Overall, the only person who can walk away from the film with head held high is probably Aniston.  It’s a character you’ve seen a billion times, the frump who is secretly hot once you take her glasses off, but Aniston almost manages to take the misanthropic crap on the page and turn it into a recognizable human being.  She seems much too decent and normal to be in this film, and her eventual inevitable attraction to Sandler is purely a matter of narrative function, not the result of anything you see happen onscreen.

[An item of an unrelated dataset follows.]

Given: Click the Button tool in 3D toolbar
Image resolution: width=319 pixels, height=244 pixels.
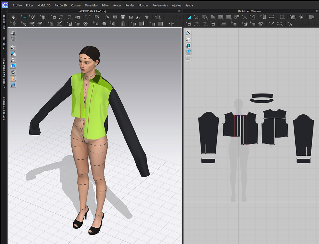Looking at the screenshot, I should click(x=104, y=24).
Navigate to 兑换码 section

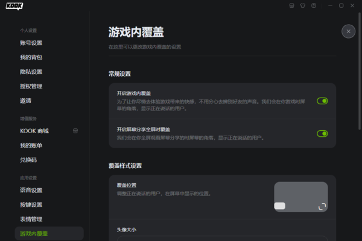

As far as Brooklyn Decker is concerned, she is indeed a swimsuit model, and she does indeed jiggle when she walks, but she’s a blank as a screen presence.  Danny expends a fair amount of lip service talking about how special this girl is and how she’s different than every girl he’s ever been with and how she makes him want to finally settle down, but she’s so utterly devoid of personality that it never plays.  I’m sure she will have a long career of taking off some or all of her clothes to the delight of many viewers, but I think it would be charity to describe her as a “model/actress” at this point when only one of those words is technically correct.

The film is garish and ugly on a technical level, shot like the cinematographer was actively angry at everyone on the set, and Dennis Dugan continues to mystify me as a feature filmmaker.  Did he save Sandler’s life or something?  Did he give him a kidney at some point?  Why does anyone hire him?  His movies have all the style and sophistication of an Army STD educational film, yet year in and year out, he’s got some new crime he happily commits against the ticket-buyers.

Oh, whatever.  I can’t even keep up a head of steam to rant about this thing.  The title is so forgettable that Sandler should have just called it what he was really thinking.  I’m sure “Go F**k Yourself” would sell just as many tickets as this thing will this weekend, and at least it would be an honest reflection of the way he feels about each and every one of us at this point.

And on second thought, Sandler?  The feeling’s mutual.

“Just Go With It” is being unleashed in theaters everywhere today.  You have been warned.